CONCLUSION: There is no clear consensus on the best medical therapy for peri-aortitis secondary to EVAR. Peri-aortitis must be considered in patients with ongoing systemic symptoms of inflammation after EVAR, and early management is crucial to the early resolution of symptoms.
© 2019 The Authors.

Entities:  

Keywords:  Abdominal aortic aneurysm; Endovascular aneurysm repair; Peri-aortitis; Treatment

Year:  2019        PMID: 31872087      PMCID: PMC6911917          DOI: 10.1016/j.ejvssr.2019.10.002

Source DB:  PubMed          Journal:  EJVES Short Rep        ISSN: 2405-6553


Peri-aortitis is a rare but significant complication after endovascular aortic aneurysm repair (EVAR). The diagnosis, pathogenesis, and management are poorly understood. In this case the unique diagnosis, management, and follow up algorithm for patients with peri-aortitis after EVAR are presented.

Introduction

Peri-aortitis is a rare complication after endovascular aneurysm repair (EVAR) of the aorta. The pathogenesis and treatment are poorly understood. This complication must be differentiated from inflammatory aortic aneurysm, which comprises about 5% of abdominal aortic aneurysms (AAAs) and usually resolves after surgical repair. A unique case of peri-aortitis after EVAR and its management in a patient with a solitary kidney is reported.

Report

A 64 year old man with a 6.6 cm asymptomatic infrarenal AAA underwent elective EVAR using a bifurcated stent graft (Gore Excluder AAA Endoprosthesis, W.L. Gore & Associates, Flagstaff, AZ, USA). His past medical history included a left sided nephrectomy for trauma, hypertension, and hyperlipidaemia.
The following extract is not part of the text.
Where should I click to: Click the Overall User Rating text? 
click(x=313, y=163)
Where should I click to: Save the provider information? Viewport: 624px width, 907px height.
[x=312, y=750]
Pre-operative contrast enhanced computed tomography (CT) revealed no evidence of peri-aortic inflammation (Fig. 1) and the white cell count, renal function, and C reactive protein levels were within normal limits.
Figure 1

The pre-operative baseline computed tomography scan showed no abnormal vascular wall thickening of the abdominal aortic aneurysm.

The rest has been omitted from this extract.